The Bank’s target in the short-term Mr Oigara said is to enhance financial inclusion to 10 million customers, from the current close to 7 million, by the end of this year. 

“We  are  looking  at  building  partnerships  in  the  telecommunication, transport and energy sectors and with governments across the region” said the CEO.

“This will also be achieved through our race to a million homes through an affordable mortgage proposition, an integrated product/service offering on bancassurance, investment banking and brokerage services, while pushing up mobile transactions and digital payments,” he added.

Going forward, the CEO said, the Bank will heighten its focus on digital payments and SMEs. Last week, the Bank committed to set aside Kshs1billion in the next three years to support Enterprise Kenya, the government flagship project that is geared towards spurring innovation among the entrepreneurs.

The  Bank  maintained  a  strong show on  all  prudential  ratios  with core capital to total risk weighted at 14.6% (CBK minimum-10.5%), total capital to total risk weighted assets at 15.9% (CBK minimum-14.5%), core capital to total deposits at 17.2% (CBK minimum-8%) and liquidity ratio at 32.2% (CBK minimum-20%).

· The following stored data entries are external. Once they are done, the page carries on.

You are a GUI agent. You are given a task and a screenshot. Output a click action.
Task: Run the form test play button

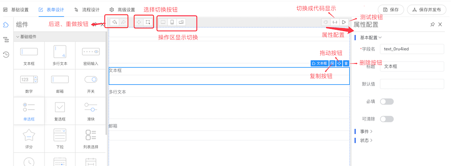pos(344,22)
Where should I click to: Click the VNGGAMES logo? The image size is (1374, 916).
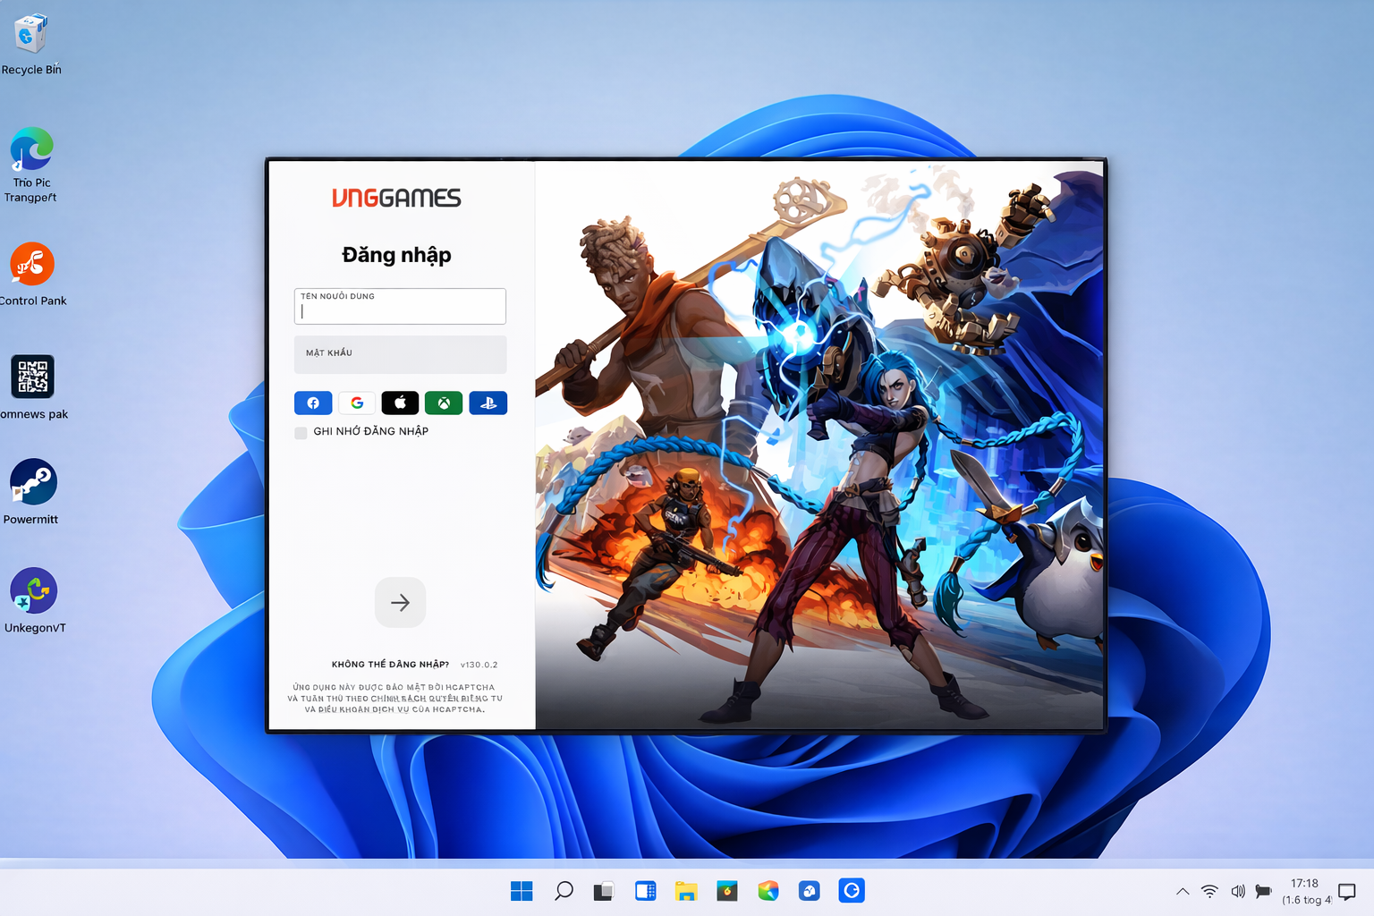click(396, 198)
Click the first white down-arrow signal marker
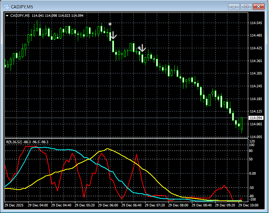This screenshot has height=213, width=269. click(x=113, y=36)
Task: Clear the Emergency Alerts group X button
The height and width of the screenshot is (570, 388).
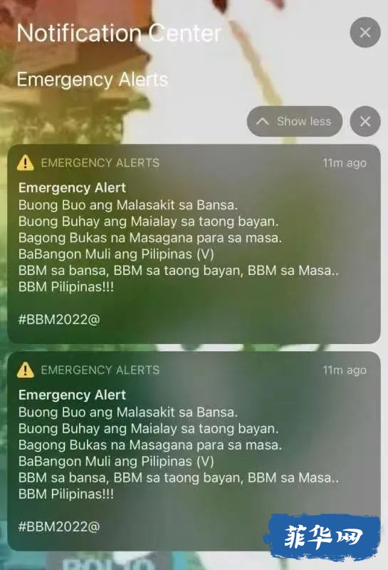Action: click(365, 121)
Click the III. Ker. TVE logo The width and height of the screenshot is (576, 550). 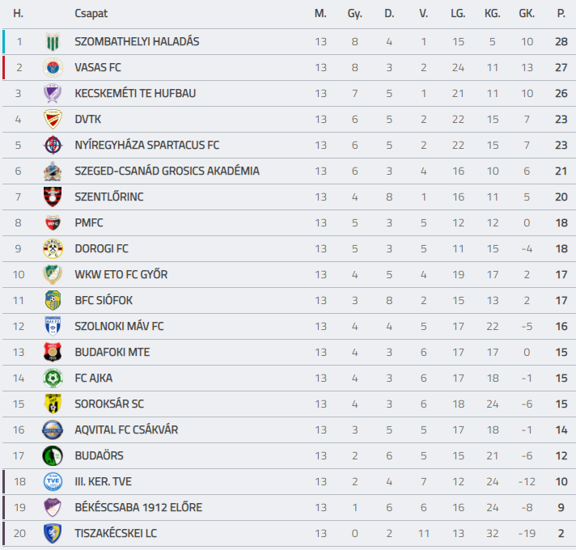coord(53,481)
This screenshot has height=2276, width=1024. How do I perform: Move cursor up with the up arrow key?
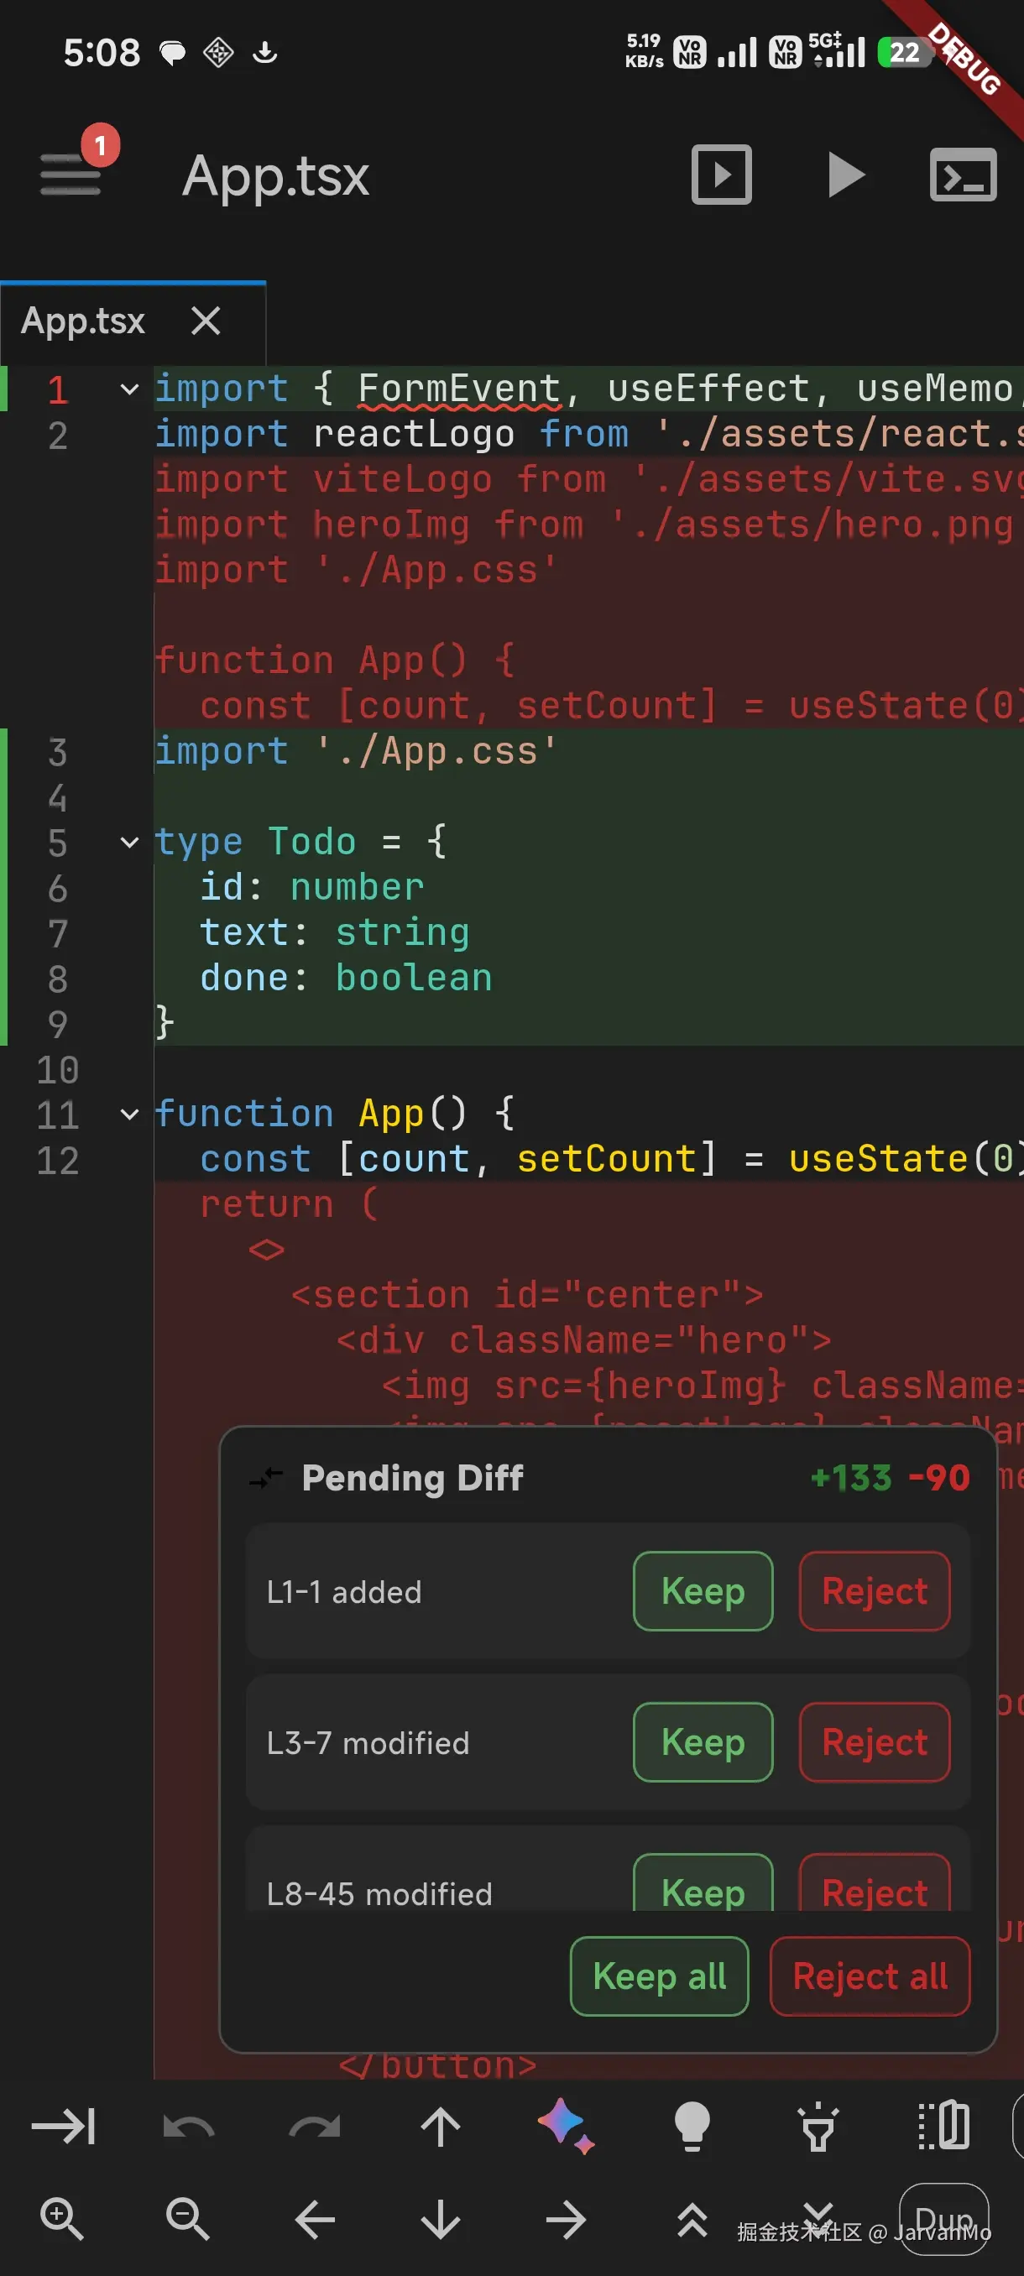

The Group’s strong capital ratios which compare favourably to industry averages provides a buffer against unexpected shocks, said Mr Oigara adding the Bank now has a bigger headroom to fund projects in the East African region.

Last month, Global Credit Ratings (GCR), an African-focused rating agency affirmed  the  national  scale  ratings  assigned  to  KCB  of  AA  (KE)  and A1+(KE) in the long term and short term respectively with a stable outlook, currently the highest rating for a Kenyan bank accorded by GCR .

KCB is planning to venture into four new markets in the next five years, with an eye on Ethiopia, Somalia, DRC and Mozambique.

KCB Group’s has been on the forefront in offering innovative products and solutions that meet the dynamic demands of customers in the changing world of technology.

For further information please contact: Judith Sidi- Odhiambo on email: j[email protected]

KCB’ s  Recent  Accol ades

     The Johannesburg-based Global Credit Ratings, an African-focused rating agency has affirmed the national scale ratings assigned to KCB of AA (KE) and A1+(KE) in the long term  and  short  term  respectively,  currently  the  highest  rating  for  a  Kenyan bank accorded by GCR.

     KCB Group featured prominently in the 2015 Banker's Top 1000 World Bank Rankings, emerging position 833rd, up 13 places from last year among Top 1000 banks globally, in rankings released last month. In the Africa rankings, KCB was 6th in Africa by Return on Capital, and 6th in Africa by Return on Assets.

     This week, KCB Group CEO Joshua Oigara was listed by global news corporation Financial Times among the 25 Africans to watch in the coming years. Last month, Members of the Kenya Bankers Association (KBA), the banking industry umbrella body re-elected  Mr  Oigara  as  Chairman  for  a  second  term,  underpinning  the  banker’s confidence in his stewardship.

     Capital Finance International has feted KCB with the Best Green Bank - Kenya 2015 in its Green Banking Awards while Banker Africa has picked KCB for three top awards – Best Regional bank, Best Commercial Bank and Most Socially Responsible Bank.